== What you are asked to do ==
The records below must be copied out completely and exactly.

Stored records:
....................
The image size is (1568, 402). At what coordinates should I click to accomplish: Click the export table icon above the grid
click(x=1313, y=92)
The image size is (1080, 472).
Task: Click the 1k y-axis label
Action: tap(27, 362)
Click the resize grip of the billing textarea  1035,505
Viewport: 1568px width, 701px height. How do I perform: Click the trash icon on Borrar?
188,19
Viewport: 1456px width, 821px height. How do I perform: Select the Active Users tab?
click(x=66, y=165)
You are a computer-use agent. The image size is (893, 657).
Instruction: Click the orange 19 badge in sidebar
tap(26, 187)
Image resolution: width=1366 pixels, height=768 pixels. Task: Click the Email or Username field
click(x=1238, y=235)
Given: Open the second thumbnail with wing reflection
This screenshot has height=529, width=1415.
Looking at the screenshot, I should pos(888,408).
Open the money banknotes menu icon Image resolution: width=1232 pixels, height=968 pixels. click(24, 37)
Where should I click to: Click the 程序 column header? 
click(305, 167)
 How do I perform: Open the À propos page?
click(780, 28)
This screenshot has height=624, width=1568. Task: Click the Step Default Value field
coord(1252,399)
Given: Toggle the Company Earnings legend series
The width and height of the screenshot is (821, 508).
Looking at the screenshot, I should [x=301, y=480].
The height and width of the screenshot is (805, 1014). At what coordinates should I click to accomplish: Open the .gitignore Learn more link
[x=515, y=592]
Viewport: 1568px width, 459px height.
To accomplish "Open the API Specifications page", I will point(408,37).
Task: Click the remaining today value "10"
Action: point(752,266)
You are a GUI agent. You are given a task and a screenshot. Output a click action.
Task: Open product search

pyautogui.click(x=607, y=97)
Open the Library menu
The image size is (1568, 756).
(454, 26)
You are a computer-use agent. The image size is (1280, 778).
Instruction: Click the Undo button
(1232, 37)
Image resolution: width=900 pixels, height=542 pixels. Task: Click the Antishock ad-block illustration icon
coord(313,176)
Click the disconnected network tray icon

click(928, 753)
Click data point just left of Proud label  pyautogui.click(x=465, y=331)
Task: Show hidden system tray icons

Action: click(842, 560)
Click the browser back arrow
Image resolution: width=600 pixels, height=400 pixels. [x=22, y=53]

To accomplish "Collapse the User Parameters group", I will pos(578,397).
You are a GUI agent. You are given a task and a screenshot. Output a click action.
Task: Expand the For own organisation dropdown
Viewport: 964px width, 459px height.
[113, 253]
....................
== Solution to the exercise ==
The image size is (1568, 402). At what coordinates should I click to accomplish: Click the export table icon above the grid
click(x=1313, y=92)
The image size is (1080, 472).
Task: Click the 1k y-axis label
Action: tap(27, 362)
Click the resize grip of the billing textarea  1035,505
Viewport: 1568px width, 701px height. How do I perform: Click the trash icon on Borrar?
188,19
Viewport: 1456px width, 821px height. How do I perform: Select the Active Users tab?
click(x=66, y=165)
You are a computer-use agent. The image size is (893, 657).
Instruction: Click the orange 19 badge in sidebar
tap(26, 187)
Image resolution: width=1366 pixels, height=768 pixels. Task: Click the Email or Username field
click(x=1238, y=235)
Given: Open the second thumbnail with wing reflection
This screenshot has height=529, width=1415.
Looking at the screenshot, I should pos(888,408).
Open the money banknotes menu icon Image resolution: width=1232 pixels, height=968 pixels. click(24, 37)
Where should I click to: Click the 程序 column header? 
click(305, 167)
 How do I perform: Open the À propos page?
click(780, 28)
This screenshot has height=624, width=1568. Task: Click the Step Default Value field
coord(1252,399)
Given: Toggle the Company Earnings legend series
The width and height of the screenshot is (821, 508).
Looking at the screenshot, I should [x=301, y=480].
The height and width of the screenshot is (805, 1014). At what coordinates should I click to accomplish: Open the .gitignore Learn more link
[x=515, y=592]
Viewport: 1568px width, 459px height.
To accomplish "Open the API Specifications page", I will point(408,37).
Task: Click the remaining today value "10"
Action: point(752,266)
You are a GUI agent. You are given a task and a screenshot. Output a click action.
Task: Open product search

pyautogui.click(x=607, y=97)
Open the Library menu
The image size is (1568, 756).
(454, 26)
You are a computer-use agent. The image size is (1280, 778).
Instruction: Click the Undo button
(1232, 37)
Image resolution: width=900 pixels, height=542 pixels. Task: Click the Antishock ad-block illustration icon
coord(313,176)
Click the disconnected network tray icon

click(928, 753)
Click data point just left of Proud label  pyautogui.click(x=465, y=331)
Task: Show hidden system tray icons

Action: click(842, 560)
Click the browser back arrow
Image resolution: width=600 pixels, height=400 pixels. [x=22, y=53]

To accomplish "Collapse the User Parameters group", I will pos(578,397).
You are a GUI agent. You are given a task and a screenshot. Output a click action.
Task: Expand the For own organisation dropdown
Viewport: 964px width, 459px height.
[113, 253]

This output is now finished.